Use generic kernel on P6 & P7 so that lapack-test passes
When we run lapack-test on Power7, we found some Eigen test failed. This PR tries to turn back to generic kernel for GEMV and GEMM, etc. Then all test passed on Power7 AIX.
LGTM
Hmm, I'm not entirely sure this is necessary. Which compiler did you use ?
We use IBM OpenXL C/C++ 17.1.2 and OpenXL Fortran 17.1.2 on AIX. No failure. I also tried GCC 11.3.1 on RHEL9.2. Only 1 failure in ssvd.out (SBD, M=30, N=40, type=10, test(9) returns 50.50 and thresh is 50.00).
Without the change, there are about 205 (AIX7.2, OpenXL), 189 (RHEL9.2, GCC) failures.
Thanks - the question for me is why this comes up only now, and if the errors are of any significance. The fundamental problem with the LAPACK testsuite is that it expects the exact same results as would be obtained from the unoptimized Reference LAPACK implementation compiled with the equally unoptimized Reference BLAS, and any hint of FMA operations or just a different order of summations can throw it off.
Yes, we started to look at the lapack-test failures on Power platform. We worked on Power7 firstly because that is old and may not impact too much.
You are correct that these test expect exact same result from the LAPACK subroutines which is something like bit accurate. The current failures are caused by not only FMA operation but also something else. What I found is that the Complex GEMM implementation in kernel/power/zgemm_kernel_power6.S computes the complex multiply and add by computing all R*R and I*I seperately. Then in the final step, it sub the sum of I*I from the sum of R*R. And the similar idea in Imag part by adding sum of R*I and sum of I*R.
By switching to the generic C implementation, all test passes except 1 failure in ssvd.out (Linux).
As @RajalakshmiSR suggested, I restored the Makefile.power for P6. Now only change the KERNEL for Power6.
Can we target this for 0.3.28?
@martin-frbg Can we target this for 0.3.28? Thanks.
@RajalakshmiSR I'm not particularly happy with throwing out the GotoBLAS kernels when this are probably "minor errors" in the terminology of the netlib LAPACK FAQ. On the other hand if I misunderstood and the errors are seen with the testsuite from Eigen ...
@martin-frbg Sorry for the confusion. The lapack testing on Power7 may not be "minor failure" because one of the failure is about 0.839E+07. I think some of the EigenValue outputs are not in the same order.

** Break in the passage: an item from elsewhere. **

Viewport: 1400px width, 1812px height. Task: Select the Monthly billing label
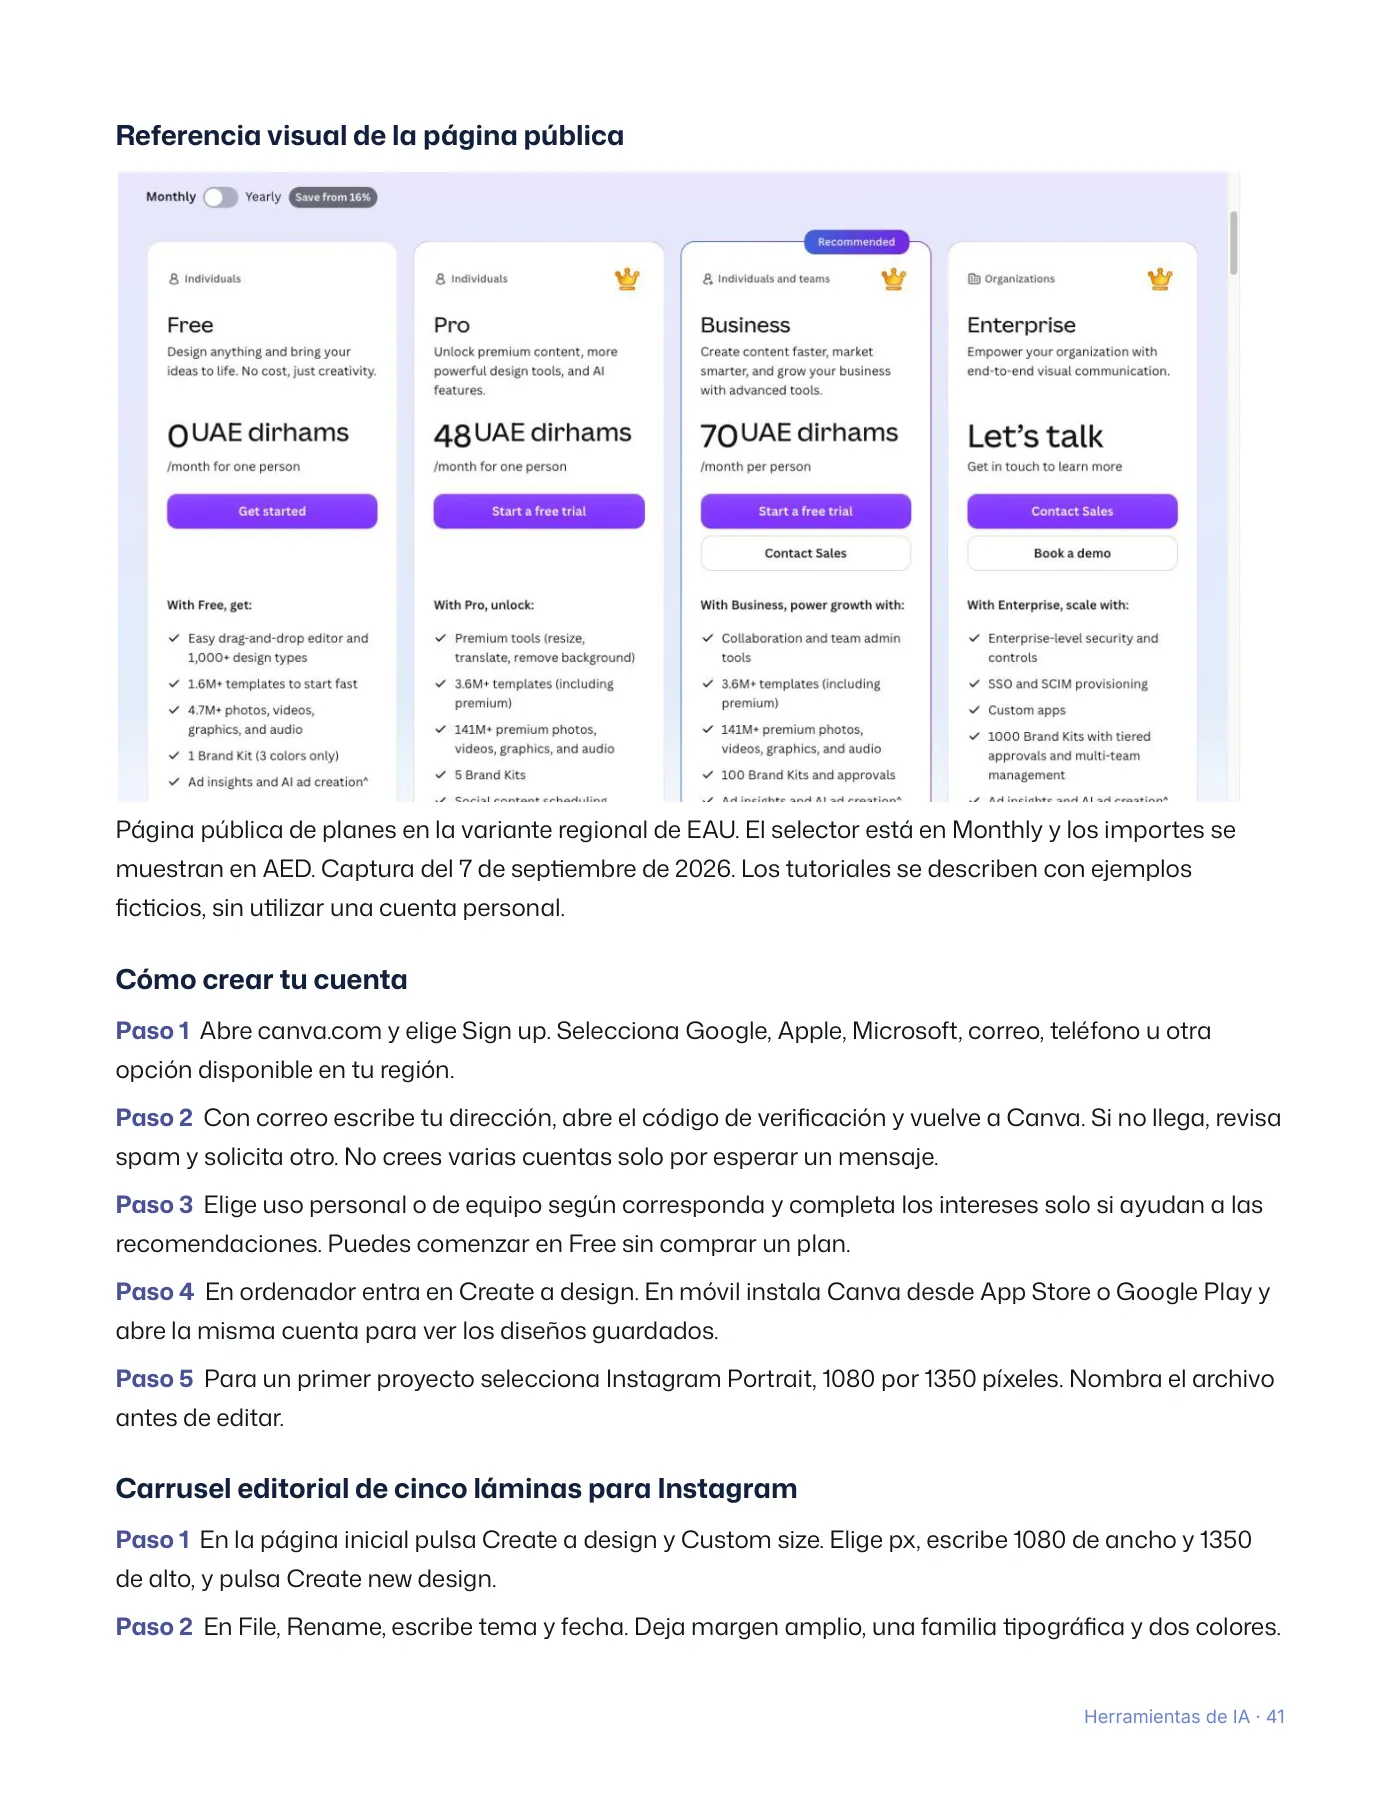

Then how about change in GEMM or GEMV assembly kernels? After looking into the assembly code, we found of the code change the computation order. If this is a preferred way to fix the LAPACK testing failures, I can close this PR and create another PR for that change.
Thank you for your review and comments.
Close this PR and rework on GEMV/GEMM assembly kernels.